🤖 AI Summary
This work addresses a critical security vulnerability in large language model (LLM) agents arising from summary-based prompt compression, wherein an attacker can exploit a “relinking” flaw to reassemble dispersed benign fragments into a coherent malicious instruction during compression. The paper introduces, for the first time, the concept of “adversarial relinking” along with a formal model and presents Relink, an automated attack tool that achieves stealthy exploitation without embedding explicit malicious payloads. To counter this threat, the authors propose KBRA, a knowledge-guided boundary realignment defense mechanism. Experimental evaluation across four long-context agent benchmarks demonstrates that Relink achieves an attack success rate of up to 86.9%, while KBRA effectively reduces backend execution rates to 0.0%, substantially outperforming existing defenses.
📝 Abstract
Summarization-based prompt compression is increasingly used by LLM agents to shorten long, distributed contexts, but it shifts the security boundary: filters inspect the pre-compression prompt while the backend acts on a newly generated compressed context.

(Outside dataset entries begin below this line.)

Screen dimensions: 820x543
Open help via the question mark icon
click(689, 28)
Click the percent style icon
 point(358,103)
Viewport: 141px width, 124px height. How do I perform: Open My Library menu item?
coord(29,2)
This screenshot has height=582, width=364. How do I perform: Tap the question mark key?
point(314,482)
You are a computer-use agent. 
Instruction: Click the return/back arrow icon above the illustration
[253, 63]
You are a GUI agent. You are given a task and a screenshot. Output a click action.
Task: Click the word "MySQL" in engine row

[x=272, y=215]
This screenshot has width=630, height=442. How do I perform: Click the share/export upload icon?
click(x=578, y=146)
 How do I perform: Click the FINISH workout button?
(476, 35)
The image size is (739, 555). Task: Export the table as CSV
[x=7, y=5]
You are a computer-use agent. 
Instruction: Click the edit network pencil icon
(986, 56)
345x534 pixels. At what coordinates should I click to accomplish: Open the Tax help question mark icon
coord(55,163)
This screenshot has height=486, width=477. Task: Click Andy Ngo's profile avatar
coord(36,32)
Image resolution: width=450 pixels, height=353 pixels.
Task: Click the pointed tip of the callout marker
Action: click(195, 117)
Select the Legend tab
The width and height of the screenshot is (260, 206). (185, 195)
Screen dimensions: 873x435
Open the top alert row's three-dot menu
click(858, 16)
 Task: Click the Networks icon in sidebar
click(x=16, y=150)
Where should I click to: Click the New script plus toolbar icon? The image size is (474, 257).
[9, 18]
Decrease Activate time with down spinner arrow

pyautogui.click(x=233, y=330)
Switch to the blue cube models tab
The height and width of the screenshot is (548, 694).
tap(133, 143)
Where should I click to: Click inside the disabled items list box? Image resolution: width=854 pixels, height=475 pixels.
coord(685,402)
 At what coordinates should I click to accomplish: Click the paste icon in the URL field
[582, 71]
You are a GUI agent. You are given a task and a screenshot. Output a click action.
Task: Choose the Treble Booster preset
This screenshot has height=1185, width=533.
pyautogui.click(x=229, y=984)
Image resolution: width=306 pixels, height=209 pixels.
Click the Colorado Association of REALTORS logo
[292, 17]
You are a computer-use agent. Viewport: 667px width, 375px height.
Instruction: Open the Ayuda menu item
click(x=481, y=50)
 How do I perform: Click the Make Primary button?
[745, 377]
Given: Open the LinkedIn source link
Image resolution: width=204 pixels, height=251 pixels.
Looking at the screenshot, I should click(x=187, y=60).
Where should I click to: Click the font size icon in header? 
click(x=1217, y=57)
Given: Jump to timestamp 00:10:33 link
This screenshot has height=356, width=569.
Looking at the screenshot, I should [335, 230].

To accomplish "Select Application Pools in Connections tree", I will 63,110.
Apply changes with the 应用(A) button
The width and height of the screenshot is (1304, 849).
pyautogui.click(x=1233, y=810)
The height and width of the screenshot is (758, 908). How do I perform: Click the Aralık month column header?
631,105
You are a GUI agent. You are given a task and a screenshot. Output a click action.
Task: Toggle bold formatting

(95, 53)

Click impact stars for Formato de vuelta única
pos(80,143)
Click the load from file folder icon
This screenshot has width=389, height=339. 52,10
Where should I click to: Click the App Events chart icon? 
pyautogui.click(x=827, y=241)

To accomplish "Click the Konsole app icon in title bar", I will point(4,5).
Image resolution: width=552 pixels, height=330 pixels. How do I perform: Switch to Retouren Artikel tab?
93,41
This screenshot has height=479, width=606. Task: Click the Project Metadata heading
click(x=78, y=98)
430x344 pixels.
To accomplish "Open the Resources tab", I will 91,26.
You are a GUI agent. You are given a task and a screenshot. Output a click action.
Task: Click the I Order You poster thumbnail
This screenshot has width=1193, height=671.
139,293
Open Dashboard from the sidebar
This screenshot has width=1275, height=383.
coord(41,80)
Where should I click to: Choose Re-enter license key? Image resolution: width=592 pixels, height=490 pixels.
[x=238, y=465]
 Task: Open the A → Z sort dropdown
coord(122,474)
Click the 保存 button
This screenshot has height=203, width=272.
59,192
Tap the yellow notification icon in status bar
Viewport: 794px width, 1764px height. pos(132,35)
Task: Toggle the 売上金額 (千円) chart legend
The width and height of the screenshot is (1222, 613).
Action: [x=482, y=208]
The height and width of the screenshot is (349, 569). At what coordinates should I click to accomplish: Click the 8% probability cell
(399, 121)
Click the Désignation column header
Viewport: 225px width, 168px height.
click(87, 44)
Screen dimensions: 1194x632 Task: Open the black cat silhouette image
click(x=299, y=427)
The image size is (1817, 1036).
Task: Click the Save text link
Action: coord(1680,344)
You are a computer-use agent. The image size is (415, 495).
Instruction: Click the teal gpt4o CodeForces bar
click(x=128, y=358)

We identify relinking, a compression-boundary vulnerability where the compressor behaves as a confused deputy, summarizing distributed, locally benign fragments into a complete malicious instruction. Unlike prompt injection, relinking need not place an explicitly malicious payload in the source context. We show that relinking arises from summarization itself: attention makes separated fragments jointly available, pre-training makes compatible fragments plausible to connect, and post-training favors compact backend-actionable summaries. We formalize the attacker-induced form as adversarial relinking and present Relink, an automated DSL-based tool that splits malicious payloads into benign fragments while keeping the complete payload absent before compression. Across four long-context agent benchmarks, Relink achieves 86.9% Relink Rate and Backend Action Rate versus 17.0% for clean-split controls. Existing defenses fail to reliably capture adversarial relinking; our KBRA defense reduces residual Backend Action Rate to 0.0%.